Борис Акимов считает, что это многое объясняет в жизни Майи:
– Детство, конечно, непростое, и из-за этого, я думаю, в ней сидела злость на советскую власть. Особенно она это высказывала в конце, когда уже уехала. Она о многих моментах своей жизни как-то с сожалением говорила. С каким-то ощущением нерадостным.

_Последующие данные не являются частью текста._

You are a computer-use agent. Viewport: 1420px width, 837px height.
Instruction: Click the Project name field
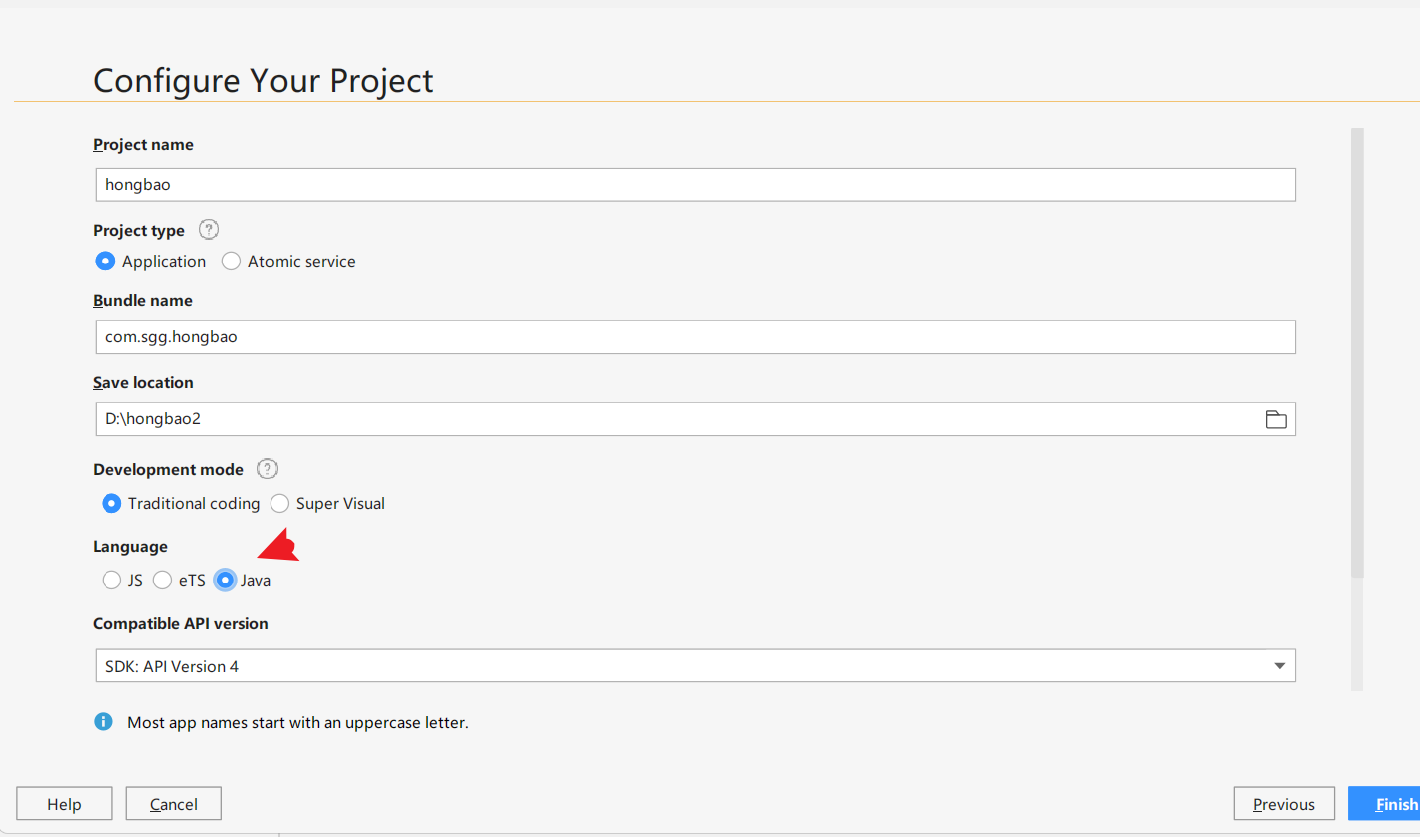click(696, 184)
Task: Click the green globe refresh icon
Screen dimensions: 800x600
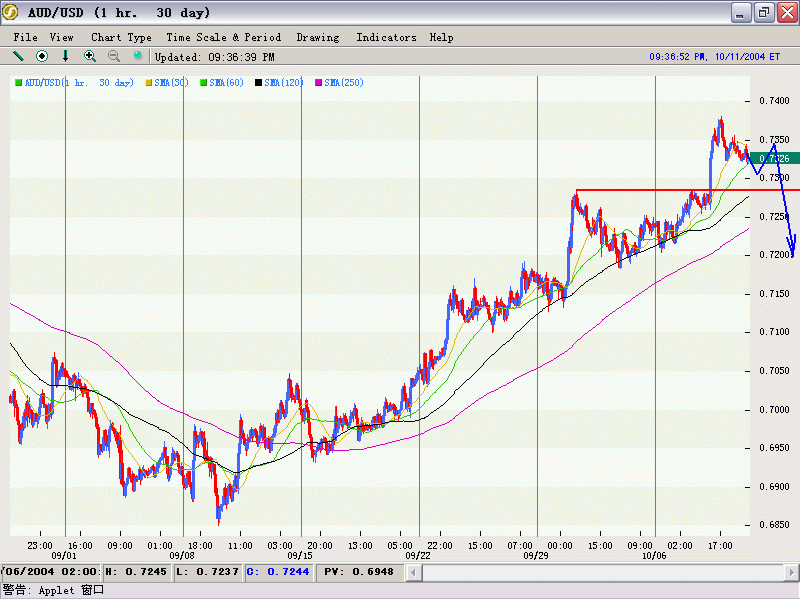Action: [138, 57]
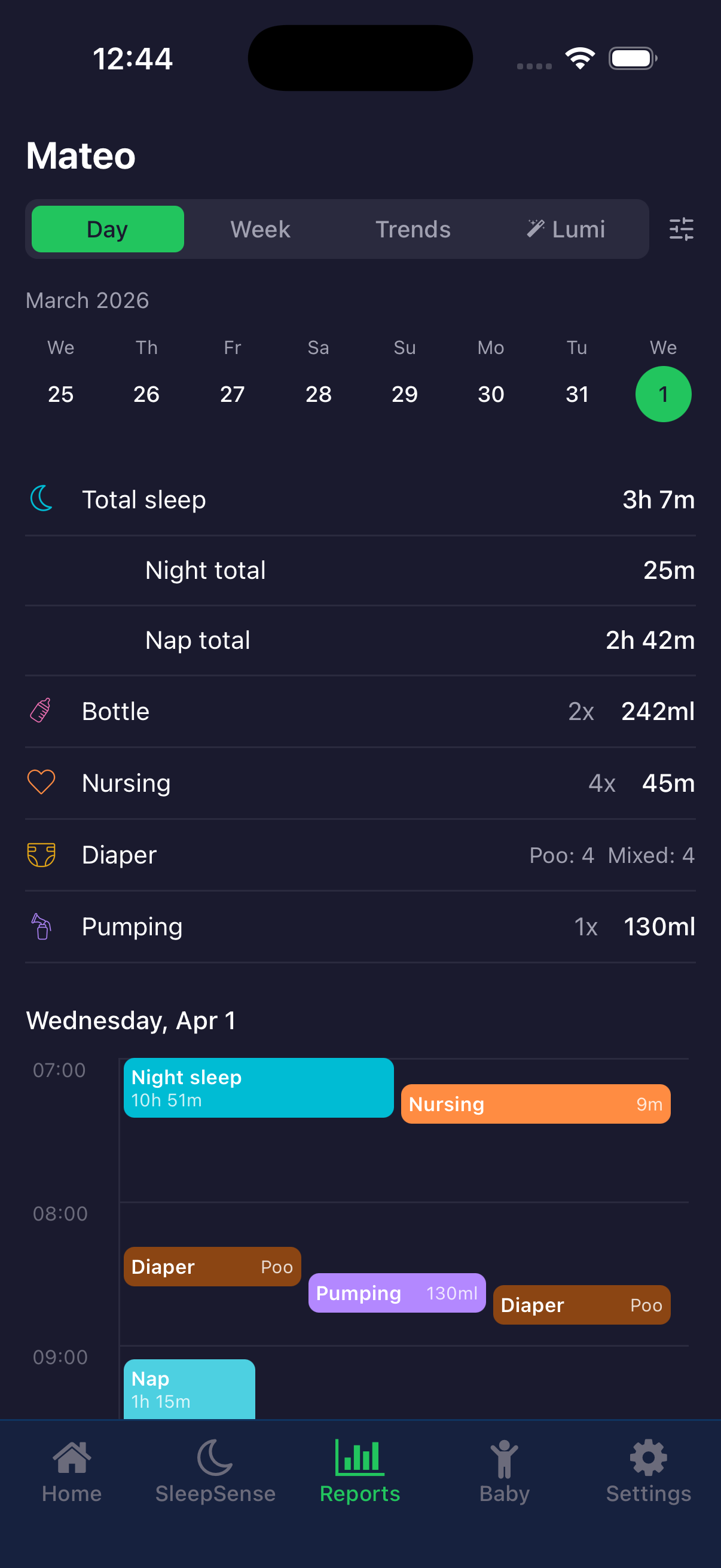Open the Night sleep 10h 51m event

coord(258,1088)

Азарий Плисецкий вспоминал: «Последние годы правления Сталина были мрачными, черными. Дело врачей, всенародный антисемитизм, который культивировался и мог вылиться неизвестно во что, если бы Сталин не умер. Было чувство мрака. Я помню реакцию матери, когда она увидела в “Правде” портрет Сталина в черной рамке. И твердо, несмотря на всю свою мягкость, сказала: “Сдох, негодяй!” Слова мамы врезались мне в память, хотя, конечно, я никогда их не цитировал. Они меня шокировали. Это было очень большим контрастом с тем, что происходило на улице, где все плакали, рыдали… Вдруг отовсюду стали появляться люди, знавшие отца. Вдруг маму стали навещать люди, которые сторонились ее до этого. Среди них был один человек, который начал уговаривать маму не делать никаких запросов. Потом, когда были открыты дела, я узнал почему: оказывается, этот человек доносил на отца. Появились и подруги матери, которые были вместе с нею в лагере. Я многих из них хорошо помню. Это были замечательные красавицы, прожившие свои лучшие годы в лагерях».

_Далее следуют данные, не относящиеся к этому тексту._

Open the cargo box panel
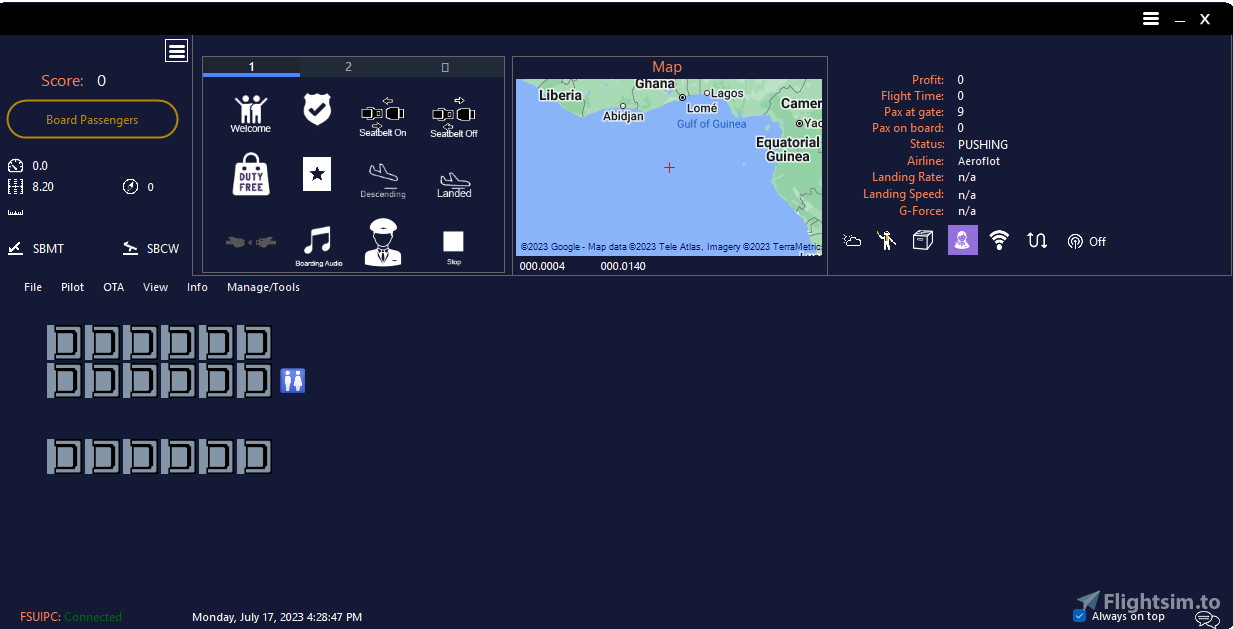Screen dimensions: 1233x629 click(922, 240)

Валерий Лагунов говорит, касаясь удивившего многих завещания Майи Михайловны (тело кремировать, пусть прах дождется Щедрина, два праха соединить и развеять над Россией):
– У нее было несколько причин для этого. Одна из них – то, что она не хотела на Новодевичье, потому что там лежали убийцы ее отца. Этого она очень не хотела, так что отпало сразу. А что делать? – Сидим с Валерием Степановичем в атриуме Большого театра, молчим. После паузы: – Я не знал, что она так распорядится своей судьбой.